[英]Overlapping chunks in Xarray dataset for Kernel operations
I try to run a 9x9 pixel kernel across a large satellite image with a custom filter.我尝试使用自定义过滤器在大型卫星图像上运行 9x9 像素 kernel。 One satellite scene has ~ 40 GB and to fit it into my RAM, I'm using xarray
s options to chunk my dataset with dask
.一个卫星场景大约有 40 GB,为了将其放入我的 RAM,我使用xarray
的选项将我的数据集与dask
块。
My filter includes a check if the kernel is complete (ie not missing data at the edge of the image).我的过滤器包括检查 kernel 是否完整(即没有丢失图像边缘的数据)。 In that case a NaN is returned to prevent a potential bias (and I don't really care about the edges).在那种情况下,返回 NaN 以防止潜在的偏差(而且我并不真正关心边缘)。 I now realized, that this introduces not only NaNs at the edges of the image (expected behaviour), but also along the edges of each chunk, because the chunks don't overlap.我现在意识到,这不仅在图像边缘引入了 NaN(预期行为),而且还沿着每个块的边缘引入了 NaN,因为块不重叠。 dask
provides options to create chunks with an overlap , but are there any comparable capabilities in xarray
? dask
提供了创建具有重叠的块的选项,但是xarray
中是否有任何类似的功能? I found this issue , but it doesn't seem like there has been any progress in this regard.我发现了这个问题,但在这方面似乎没有任何进展。

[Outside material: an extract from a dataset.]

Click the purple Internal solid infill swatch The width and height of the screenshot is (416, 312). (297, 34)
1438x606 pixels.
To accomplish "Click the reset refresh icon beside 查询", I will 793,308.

Some sample code (shortened version of my original code):一些示例代码(我的原始代码的简化版本):
import numpy as np
import numba
import math
import xarray as xr
@numba.jit("f4[:,:](f4[:,:],i4)", nopython = True)
def water_anomaly_filter(input_arr, window_size = 9):
# check if window size is odd
if window_size%2 == 0:
raise ValueError("Window size must be odd!")
# prepare an output array with NaNs and the same dtype as the input
output_arr = np.zeros_like(input_arr)
output_arr[:] = np.nan
# calculate how many pixels in x and y direction around the center pixel
# are in the kernel
pix_dist = math.floor(window_size/2-0.5)
# create a dummy weight matrix
weights = np.ones((window_size, window_size))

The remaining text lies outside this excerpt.